Algunos clientes consideran que el abogado debe ser muy agresivo en su defensa, pues piensan que  para que los defiendan bien, aquel tiene que identificarse plenamente con su perspectiva emocional, es decir, mostrar una actitud agresiva y vehemente hacía el contrario y su abogado.

De esto que hablo saben bien los abogados que se baten el cobre solos o en compañía de dos o tres letrados en pequeños despachos, abogados de trinchera cuya cartera de clientes acoge un espectro de gente muy variopinta, entre los que, de vez en cuando, aparece uno de estos ciudadanos, convertido en cliente, que no busca un abogado, sino un artefacto que, más que para defenderlo, debe usarse para el ataque.

Esta percepción que viven este tipo de clientes tiene su origen en el desconocimiento de nuestra función y en la nefasta influencia que el cine y algunos programas televisivos tienen sobre parte de nuestra sociedad, a la que se transmite una imagen que induce a pensar para ser un buen abogado hay que compartir la pasión del cliente y seguir todos sus consignas, mandatos que podrían resumirse en actuar en negociaciones y en sala de forma agresiva y, como no, mantenerse rudo y descortés con el abogado y la parte contraria, quedando vetadas la cortesía y camaradería que ha presidido la relación entre compañeros de toda la vida.

Estas conductas,  que vemos en ocasiones especialmente en asuntos de familia o laborales son, a mi modo de ver, no solo completamente inútiles y desacertadas, sino que vulneran las normas deontológicas establecidas para preservar las relaciones entre los abogados.

Inútiles porque si bien la gestión de las emociones es fundamental en todo proceso de negociación o litigio, el que el abogado apele a la falta de cordialidad, o lo que es peor, de respeto con el letrado contrario o con su cliente, no conduce absolutamente a nada, sino más bien a ampliar la brecha pasional con la que las partes acceden al litigio, amputando la posibilidad de mediación o negociación con la que se podría dar una solución amistosa al mismo. No podemos olvidar, que nuestra misión reside en cumplir con las funciones de consejo, mediación o defensa  con el fin de auxiliar al cliente, al juez y, en última instancia a la sociedad para alcanzar soluciones de la controversia que sean posibles y factibles de conformidad con el ordenamiento jurídico en el que intervenimos. En la medida en la que, tras aceptar el encargo, actuemos movidos por ese rencor a todo lo que se mueva en terreno contrario, flaco favor estaremos haciendo a nuestro cliente y a la sociedad.

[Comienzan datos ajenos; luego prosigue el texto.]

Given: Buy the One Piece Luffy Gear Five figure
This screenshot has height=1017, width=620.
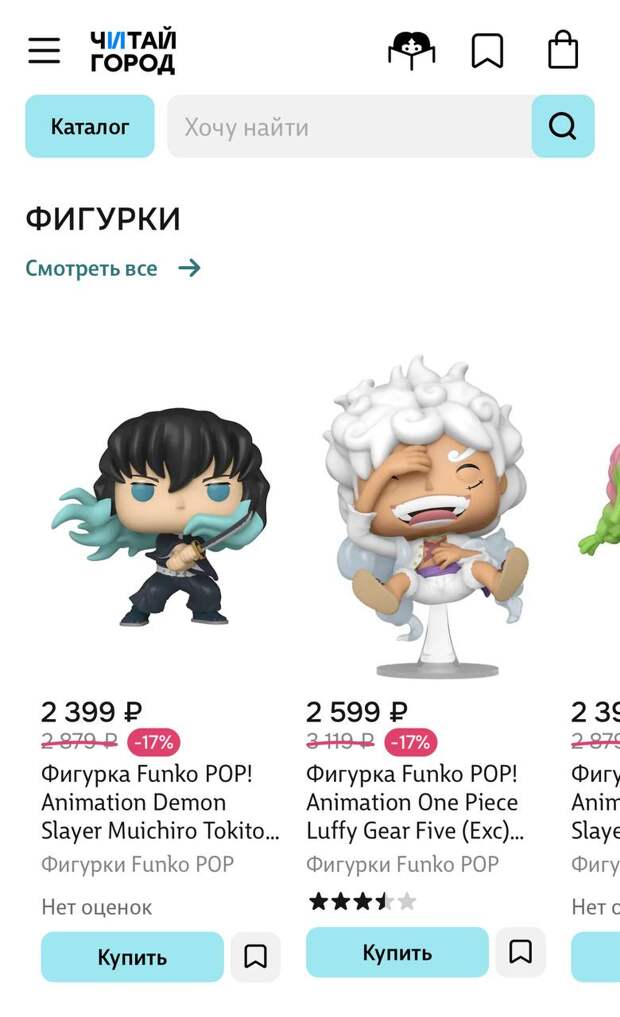Looking at the screenshot, I should [397, 952].
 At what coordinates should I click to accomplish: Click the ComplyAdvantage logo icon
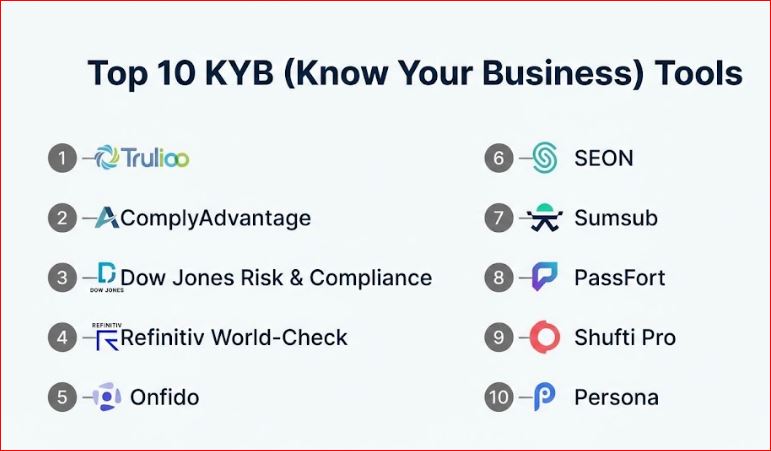[x=106, y=218]
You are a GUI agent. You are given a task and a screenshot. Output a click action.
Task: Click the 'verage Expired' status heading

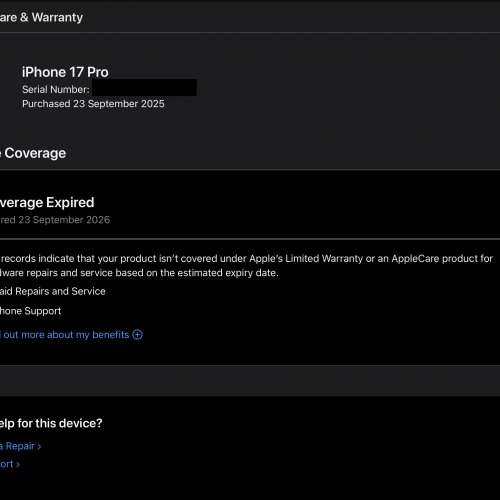[47, 202]

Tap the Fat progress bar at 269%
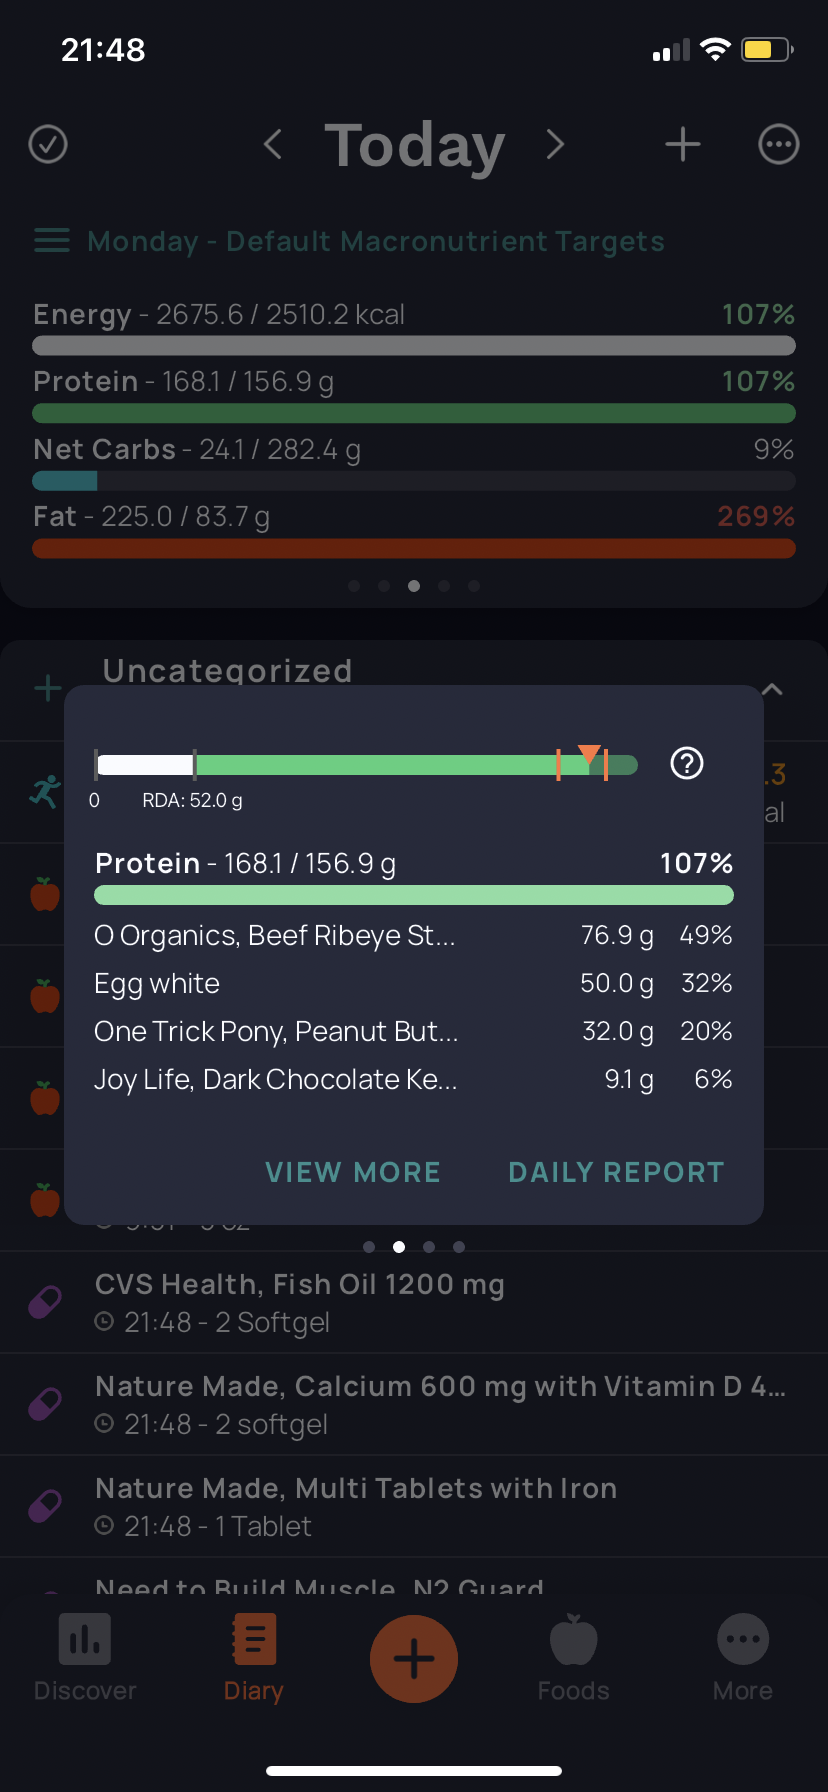point(414,548)
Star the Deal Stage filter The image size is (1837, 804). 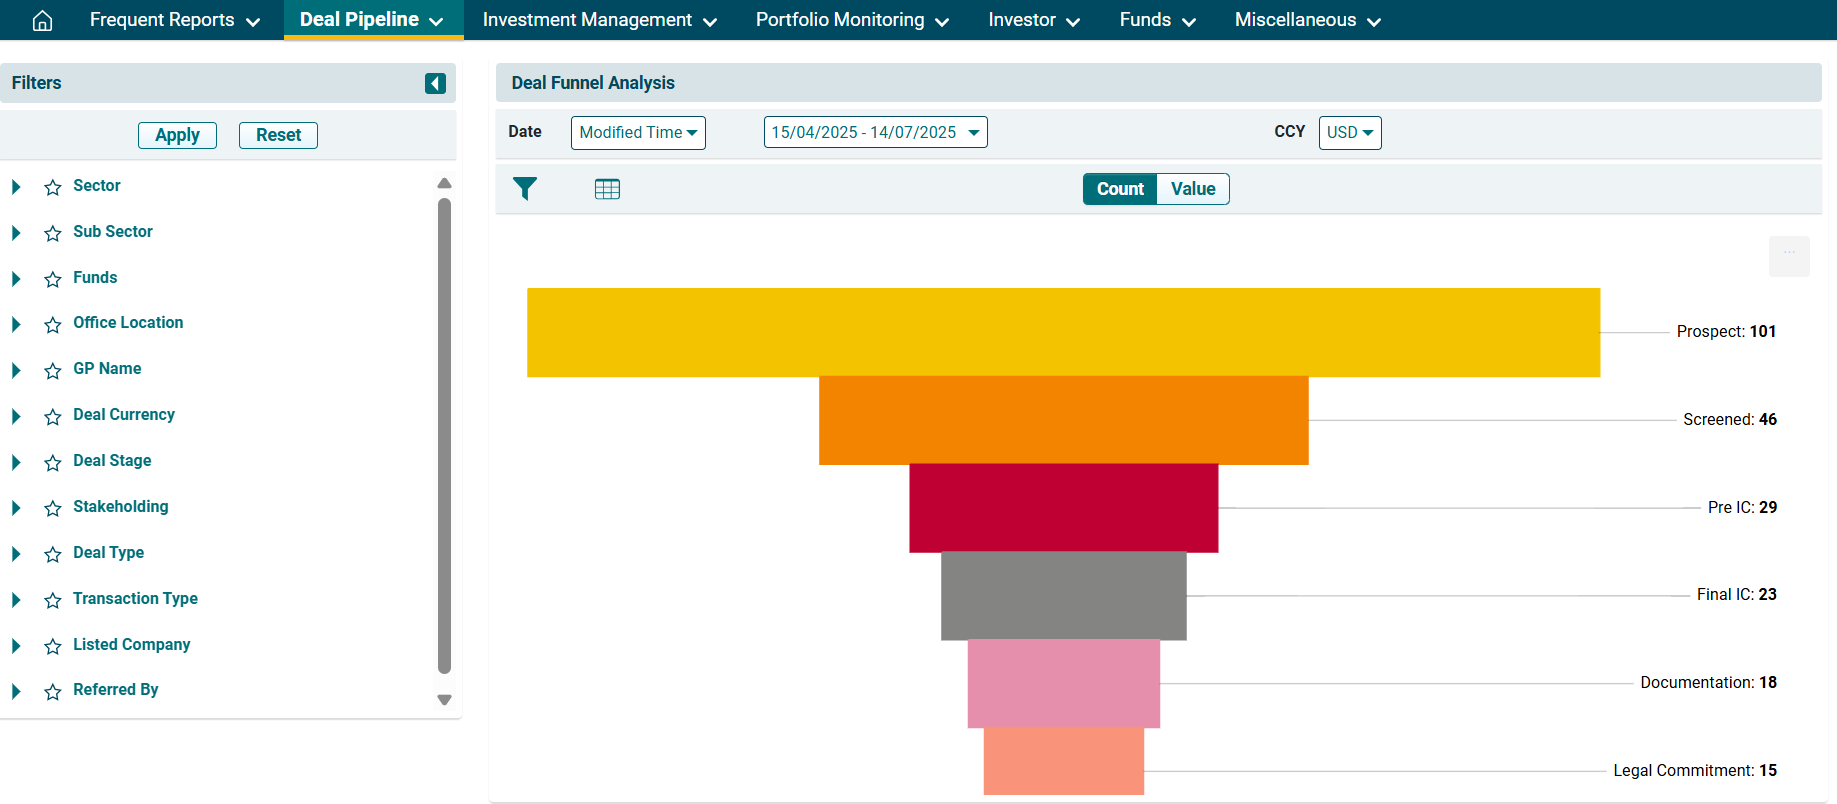[x=53, y=462]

Desacertadas, pues la agresividad poco aporta para el éxito en la defensa del asunto. Los que gritan y hacen aspavientos, deben recordar que la solución a la controversia encuentra su última instancia en la aplicación del ordenamiento jurídico a los hechos que conforman la misma, por lo que las probabilidades de éxito estarán no con el que más grite, sino con el más hábil en la preparación y estudio del asunto, siendo el paroxismo en la defensa indicio claro de falta de preparación.

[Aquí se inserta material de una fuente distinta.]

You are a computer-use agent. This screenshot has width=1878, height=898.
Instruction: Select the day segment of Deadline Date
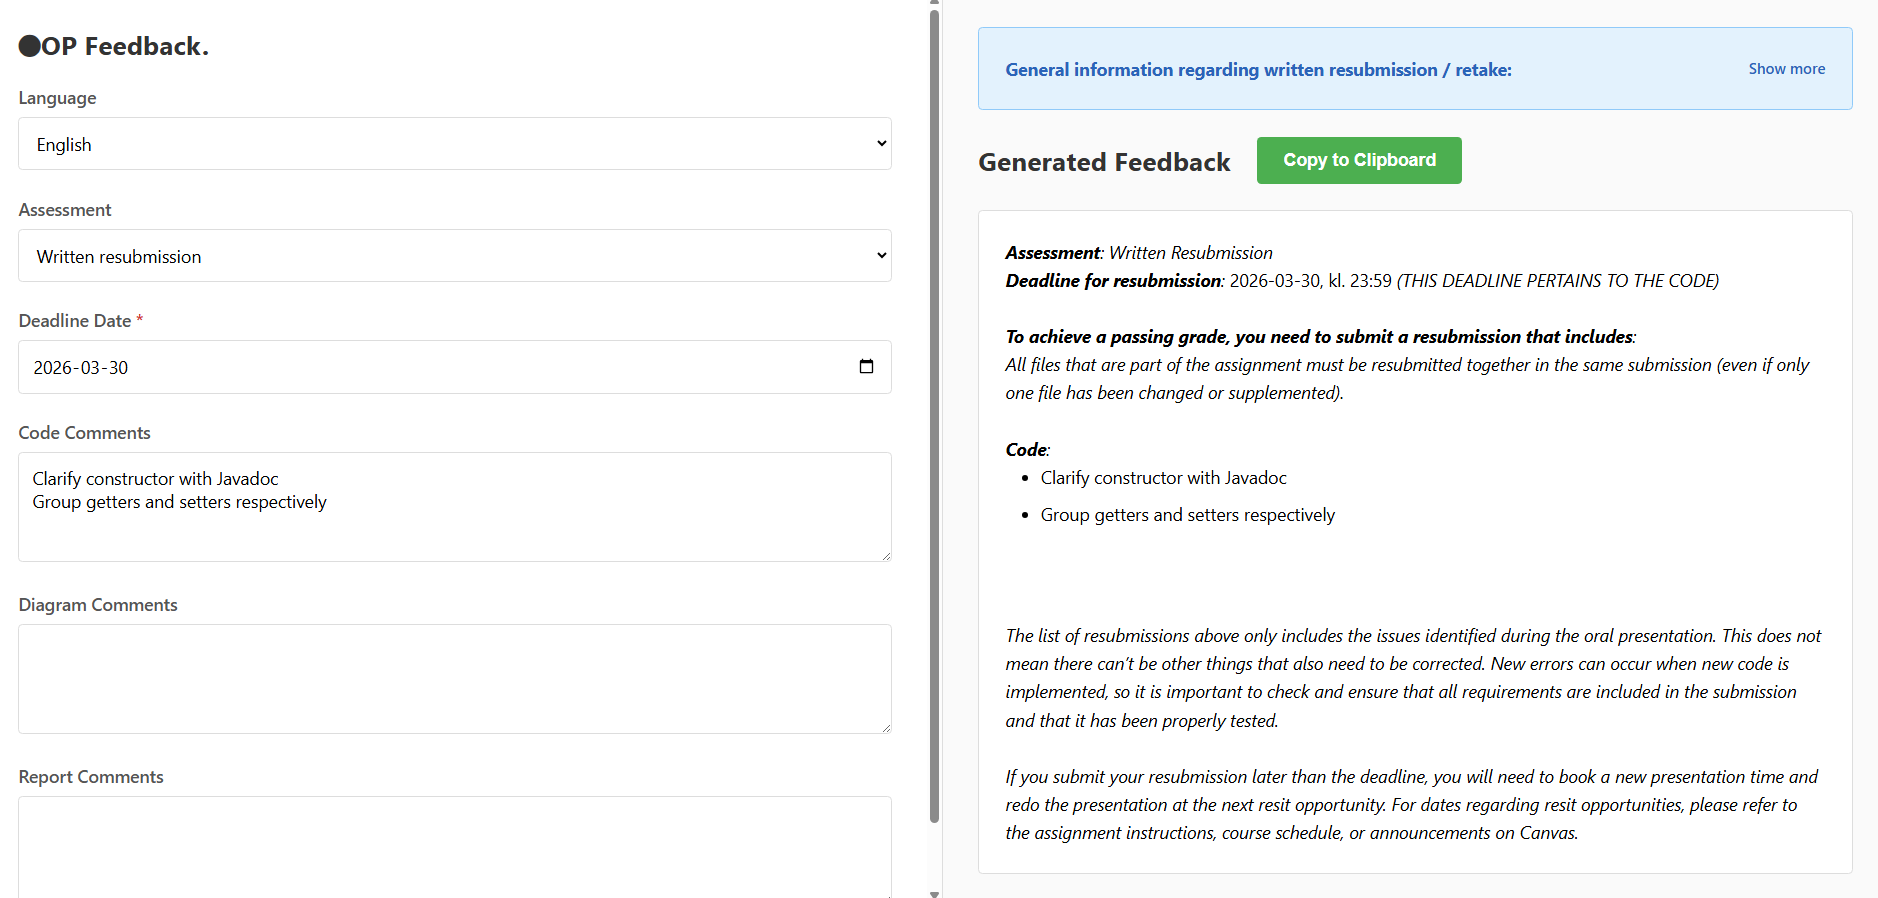[118, 368]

Finalmente, estas conductas son deontológicamente incorrectas, pues las normas deontológicas preservan precisamente la dignidad del otro letrado y en última instancia la de nuestro colectivo profesional. Ya no por educación, sino por respeto a los cimientos de nuestra profesión, el abogado debe saber que el compañero contario está haciendo exactamente lo mismo que él, es decir, defendiendo los intereses de su cliente, con mayor o menor razón, pero cumpliendo con su cometido, y desconocer esto, conduce a una miopía profesional que, tarde o temprano, conllevará al aislamiento e incluso al retiro anticipado. En tal sentido, decía Martínez del Val “da a tus compañeros la estimación que merecen: luchan como tú mismo por el derecho y la justicia”, frase que podríamos completarla con la siguiente de Da Silva Martins “Considera siempre a tu colega adversario imbuido en los mismos ideales que tú te revistes. Y trátalo con la dignidad que la profesión que ejerces merece ser tratada (Da Silva Martins).

Por ello, cuando nos encontremos a uno de estos clientes, hemos de mantener nuestra independencia y actuar siguiendo las normas de nuestra conciencia y, por supuesto, las normas deontológicas, evitando caer en las redes de la pasión de aquéllos, y conduciéndonos con la implicación profesional que el caso requiere, pero alejados de toda pasión que enturbié nuestra defensa y nos impida cumplir con nuestra función. Si esto no es posible, la mejor opción es desistir de la relación, cueste lo que cueste, y esto lo digo por propia experiencia porque lo he vivido y tras intentos frustrados de hacer cambiar de mentalidad al cliente, he tenido que cesar en la relación con el cliente.

En definitiva, me quedo con la cordialidad, amabilidad y respeto entre compañeros, no olvidando que en la medida en la que contribuyamos todos a extender esta actitud cordial, estaremos engrandeciendo nuestra profesión.